Osborne’s performance yesterday was, as one would expect, a polished one.  The detail was thin, but the message was that they had managed to spread the pain etc.  But the detailed analysis will follow from the Institute of Fiscal Studies (http://www.ifs.org.uk/) among others.

However, some of the politics is quite interesting.  People in the public sector seem to be breathing a little easier today.  It is not as bad as they feared.  The police will be cut by 16% over the five year period, which is an improvement on 25%.  Local government has been appeased by the £2bn for social care.  Whitehall appears to have taken a bigger cut, offering £6bn in administrative savings as against the anticipated £3bn.  So the frontline might think the picture is rosier than the worst case scenarios being talked about a matter of days ago.

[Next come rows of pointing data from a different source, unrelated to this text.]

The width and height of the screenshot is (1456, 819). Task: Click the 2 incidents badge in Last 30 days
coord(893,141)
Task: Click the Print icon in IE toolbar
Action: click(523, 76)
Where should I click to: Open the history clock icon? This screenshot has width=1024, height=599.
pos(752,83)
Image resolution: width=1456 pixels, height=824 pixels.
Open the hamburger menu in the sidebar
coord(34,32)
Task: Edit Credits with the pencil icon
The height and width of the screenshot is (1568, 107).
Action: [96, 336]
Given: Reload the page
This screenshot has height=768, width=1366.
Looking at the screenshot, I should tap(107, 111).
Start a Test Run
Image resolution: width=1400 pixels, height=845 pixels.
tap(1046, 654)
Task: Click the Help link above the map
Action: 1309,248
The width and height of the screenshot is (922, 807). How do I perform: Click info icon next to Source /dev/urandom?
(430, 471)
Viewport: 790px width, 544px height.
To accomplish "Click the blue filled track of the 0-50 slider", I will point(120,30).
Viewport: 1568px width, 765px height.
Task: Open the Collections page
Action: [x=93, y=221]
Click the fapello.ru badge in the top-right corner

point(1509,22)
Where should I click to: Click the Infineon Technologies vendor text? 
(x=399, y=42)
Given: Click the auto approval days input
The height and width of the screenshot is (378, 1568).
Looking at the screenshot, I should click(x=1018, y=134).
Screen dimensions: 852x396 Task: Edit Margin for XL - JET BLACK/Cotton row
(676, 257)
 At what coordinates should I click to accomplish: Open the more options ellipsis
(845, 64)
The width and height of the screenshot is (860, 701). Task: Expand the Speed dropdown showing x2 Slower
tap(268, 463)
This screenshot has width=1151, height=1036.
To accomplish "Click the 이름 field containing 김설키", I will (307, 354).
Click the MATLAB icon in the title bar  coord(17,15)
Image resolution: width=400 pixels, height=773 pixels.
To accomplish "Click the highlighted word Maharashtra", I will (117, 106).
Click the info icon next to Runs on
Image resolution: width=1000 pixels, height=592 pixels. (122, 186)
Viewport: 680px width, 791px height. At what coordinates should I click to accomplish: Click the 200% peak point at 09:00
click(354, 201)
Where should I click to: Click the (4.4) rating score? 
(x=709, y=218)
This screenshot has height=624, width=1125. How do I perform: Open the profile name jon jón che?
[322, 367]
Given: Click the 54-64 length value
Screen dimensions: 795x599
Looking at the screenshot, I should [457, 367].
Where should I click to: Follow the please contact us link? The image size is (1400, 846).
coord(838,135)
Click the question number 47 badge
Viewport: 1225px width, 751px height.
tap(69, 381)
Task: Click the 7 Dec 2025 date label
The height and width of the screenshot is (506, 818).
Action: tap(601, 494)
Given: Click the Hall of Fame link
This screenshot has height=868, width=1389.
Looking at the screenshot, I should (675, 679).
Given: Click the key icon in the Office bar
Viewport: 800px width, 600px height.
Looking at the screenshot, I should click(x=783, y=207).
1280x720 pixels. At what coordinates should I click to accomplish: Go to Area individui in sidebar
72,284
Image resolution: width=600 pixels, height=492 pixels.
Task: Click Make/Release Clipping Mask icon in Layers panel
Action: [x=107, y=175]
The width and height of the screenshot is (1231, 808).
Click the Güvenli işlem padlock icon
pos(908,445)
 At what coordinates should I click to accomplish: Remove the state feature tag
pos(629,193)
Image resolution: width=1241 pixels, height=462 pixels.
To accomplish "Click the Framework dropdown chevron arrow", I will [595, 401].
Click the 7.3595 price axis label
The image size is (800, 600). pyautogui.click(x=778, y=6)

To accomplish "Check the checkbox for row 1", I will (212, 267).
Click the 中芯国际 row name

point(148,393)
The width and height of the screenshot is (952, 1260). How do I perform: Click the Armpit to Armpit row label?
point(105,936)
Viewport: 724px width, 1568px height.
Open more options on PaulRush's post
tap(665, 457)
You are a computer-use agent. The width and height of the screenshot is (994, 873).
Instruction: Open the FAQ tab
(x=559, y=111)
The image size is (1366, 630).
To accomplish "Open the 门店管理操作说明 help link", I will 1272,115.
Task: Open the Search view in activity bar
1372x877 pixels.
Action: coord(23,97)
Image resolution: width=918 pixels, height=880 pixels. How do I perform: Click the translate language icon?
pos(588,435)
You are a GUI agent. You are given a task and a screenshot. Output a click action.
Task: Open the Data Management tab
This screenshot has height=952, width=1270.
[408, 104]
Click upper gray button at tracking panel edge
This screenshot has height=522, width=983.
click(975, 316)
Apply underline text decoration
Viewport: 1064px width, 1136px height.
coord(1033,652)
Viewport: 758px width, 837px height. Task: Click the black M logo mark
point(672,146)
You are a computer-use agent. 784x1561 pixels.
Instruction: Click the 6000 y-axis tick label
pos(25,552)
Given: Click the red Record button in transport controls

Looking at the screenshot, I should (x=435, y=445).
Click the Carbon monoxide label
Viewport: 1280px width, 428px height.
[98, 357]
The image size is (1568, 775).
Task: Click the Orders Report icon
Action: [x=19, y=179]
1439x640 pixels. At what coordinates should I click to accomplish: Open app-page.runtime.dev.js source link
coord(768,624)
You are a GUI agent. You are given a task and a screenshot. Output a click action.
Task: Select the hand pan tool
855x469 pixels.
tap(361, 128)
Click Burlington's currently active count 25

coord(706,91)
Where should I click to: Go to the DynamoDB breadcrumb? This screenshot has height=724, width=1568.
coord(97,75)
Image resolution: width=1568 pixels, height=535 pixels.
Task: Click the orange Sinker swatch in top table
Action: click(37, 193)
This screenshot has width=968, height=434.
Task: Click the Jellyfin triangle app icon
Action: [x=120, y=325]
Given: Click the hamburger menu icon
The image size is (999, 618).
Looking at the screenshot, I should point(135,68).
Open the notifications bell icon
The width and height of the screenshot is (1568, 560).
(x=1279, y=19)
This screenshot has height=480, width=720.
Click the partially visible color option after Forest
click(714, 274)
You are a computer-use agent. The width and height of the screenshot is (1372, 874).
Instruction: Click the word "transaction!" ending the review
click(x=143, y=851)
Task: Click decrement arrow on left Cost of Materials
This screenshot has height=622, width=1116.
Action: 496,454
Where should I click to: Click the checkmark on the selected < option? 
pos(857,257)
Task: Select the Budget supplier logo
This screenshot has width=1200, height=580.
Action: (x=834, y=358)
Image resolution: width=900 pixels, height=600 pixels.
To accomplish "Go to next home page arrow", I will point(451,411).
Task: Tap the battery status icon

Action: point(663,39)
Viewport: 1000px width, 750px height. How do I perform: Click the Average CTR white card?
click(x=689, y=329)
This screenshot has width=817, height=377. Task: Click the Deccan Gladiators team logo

But then there is the worry that we only have the good headlines at the moment.   Maps and details showing the geographical impacts emphasise the new investments in each region.  Roads, bridges, tunnels.  But where is the analysis of the spread of the 490,000 public sector jobs that the government predict will be lost in the next four years?  (And is it a coincidence that this is less than half a million?  Is that somehow easier to swallow?)

And managing to arrive at a headline figure of 19% cuts in public service budgets (as opposed to the 20% he claimed Labour proposed) was good knockabout stuff.  Leaving aside whether we can trust the figures, the people paying to keep public sector workers in jobs appear to be their clients, and particularly welfare recipients.   Can we really justify spreading the pain in this manner?  What will be the consequences?  In particular, changes to Housing Benefit and to the support for the social housing sector could combine to create an increasing problem of homelessness.  Is this a saving?  An efficiency?

As the detail begins to become clear and some of the last minute deals and juggles begin to come together, the anomalies will also emerge.  We have already seen examples of poorly thought out polices on child benefit etc.  What more unpleasant surprises are hidden in this spending review?